By Willi from Calgary, Canada
Please do not use mesh onion bags for the birds. I had used them for many years until a bird got its' leg tangled in one. I had a hard time trying to save the bird. The bird was so stressed out, as so was I. Good thing I was home when it happened. It was very cold and the poor thing would have froze or broke its' leg. Invest in the wire cages, they last forever and are safer then the mesh bags.
I know those mesh bags appear to be a good choice for using as feeders for our wildbirds, but please do not use them outside for anything pertaining to an animal which might get their feet caught in the mesh. They have caused so many birds to lose feet, toes and sometimes their entire legs. We once found a beautiful blue jay with its beak somehow caught in the mesh, and then in its struggle to get free must have become more entangled and the mesh ended around its neck.

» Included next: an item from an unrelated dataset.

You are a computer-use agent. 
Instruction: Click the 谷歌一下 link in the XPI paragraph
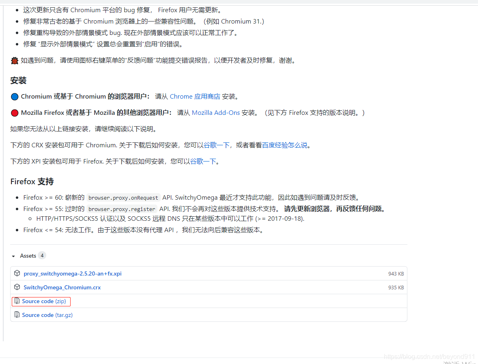pos(203,161)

Poor thing was too far gone for anyone to do anything at all. I also never put those plastic thingees that hold 6 packs of soft drinks in the trash or garbage without first cutting every single bit of it to pieces. So many birds and other small animals have become entangled in those too.
Plastic is a good thing, but it's not good when used in ways that hurt helpless animals. I'm sure you meant well and like you, I love feeding them. I enjoy their company all the time. Blue jays are wonderful entertainment.
The mockingbirds love raisins and can be trained to take them from your hands quite easily.
We use all platform feeders now. They are the safest way I know to feed and treat our feathered friends. We always set them up near trees. They're so easy to keep clean and best of all, they are safe. The nearby trees provide escape routes should they need one in a hurry.
Also lots of good clean fresh water in several different places in your yard and close to trees.
Hope this saves at least a few little animals' lives.